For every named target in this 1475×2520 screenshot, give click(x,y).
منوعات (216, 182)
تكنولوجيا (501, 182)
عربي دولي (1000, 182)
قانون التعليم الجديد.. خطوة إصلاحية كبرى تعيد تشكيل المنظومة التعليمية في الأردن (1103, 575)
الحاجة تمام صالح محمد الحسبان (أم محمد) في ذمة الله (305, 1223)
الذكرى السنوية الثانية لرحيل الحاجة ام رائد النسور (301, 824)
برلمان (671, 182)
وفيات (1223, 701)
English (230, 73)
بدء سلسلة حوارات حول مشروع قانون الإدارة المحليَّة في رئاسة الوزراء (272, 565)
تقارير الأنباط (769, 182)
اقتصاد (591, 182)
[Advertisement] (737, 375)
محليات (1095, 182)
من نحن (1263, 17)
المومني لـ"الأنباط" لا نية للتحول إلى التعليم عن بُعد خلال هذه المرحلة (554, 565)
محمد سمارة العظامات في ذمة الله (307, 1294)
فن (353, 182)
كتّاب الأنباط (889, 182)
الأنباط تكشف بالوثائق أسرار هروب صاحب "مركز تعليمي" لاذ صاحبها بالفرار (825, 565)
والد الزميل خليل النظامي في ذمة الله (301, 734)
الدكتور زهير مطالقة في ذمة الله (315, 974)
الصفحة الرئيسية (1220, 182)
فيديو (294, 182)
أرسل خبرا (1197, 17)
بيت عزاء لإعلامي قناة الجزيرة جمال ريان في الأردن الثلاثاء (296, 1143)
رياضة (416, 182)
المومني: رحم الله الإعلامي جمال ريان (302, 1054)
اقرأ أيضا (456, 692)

..............................

**Given problem**:
Rewrite every line of the items above as a numbered list, leaving out any blank lines.

**Solution to the exercise**:
1. For every named target in this 1475×2520 screenshot, give click(x,y).
2. منوعات (216, 182)
3. تكنولوجيا (501, 182)
4. عربي دولي (1000, 182)
5. قانون التعليم الجديد.. خطوة إصلاحية كبرى تعيد تشكيل المنظومة التعليمية في الأردن (1103, 575)
6. الحاجة تمام صالح محمد الحسبان (أم محمد) في ذمة الله (305, 1223)
7. الذكرى السنوية الثانية لرحيل الحاجة ام رائد النسور (301, 824)
8. برلمان (671, 182)
9. وفيات (1223, 701)
10. English (230, 73)
11. بدء سلسلة حوارات حول مشروع قانون الإدارة المحليَّة في رئاسة الوزراء (272, 565)
12. تقارير الأنباط (769, 182)
13. اقتصاد (591, 182)
14. [Advertisement] (737, 375)
15. محليات (1095, 182)
16. من نحن (1263, 17)
17. المومني لـ"الأنباط" لا نية للتحول إلى التعليم عن بُعد خلال هذه المرحلة (554, 565)
18. محمد سمارة العظامات في ذمة الله (307, 1294)
19. فن (353, 182)
20. كتّاب الأنباط (889, 182)
21. الأنباط تكشف بالوثائق أسرار هروب صاحب "مركز تعليمي" لاذ صاحبها بالفرار (825, 565)
22. والد الزميل خليل النظامي في ذمة الله (301, 734)
23. الدكتور زهير مطالقة في ذمة الله (315, 974)
24. الصفحة الرئيسية (1220, 182)
25. فيديو (294, 182)
26. أرسل خبرا (1197, 17)
27. بيت عزاء لإعلامي قناة الجزيرة جمال ريان في الأردن الثلاثاء (296, 1143)
28. رياضة (416, 182)
29. المومني: رحم الله الإعلامي جمال ريان (302, 1054)
30. اقرأ أيضا (456, 692)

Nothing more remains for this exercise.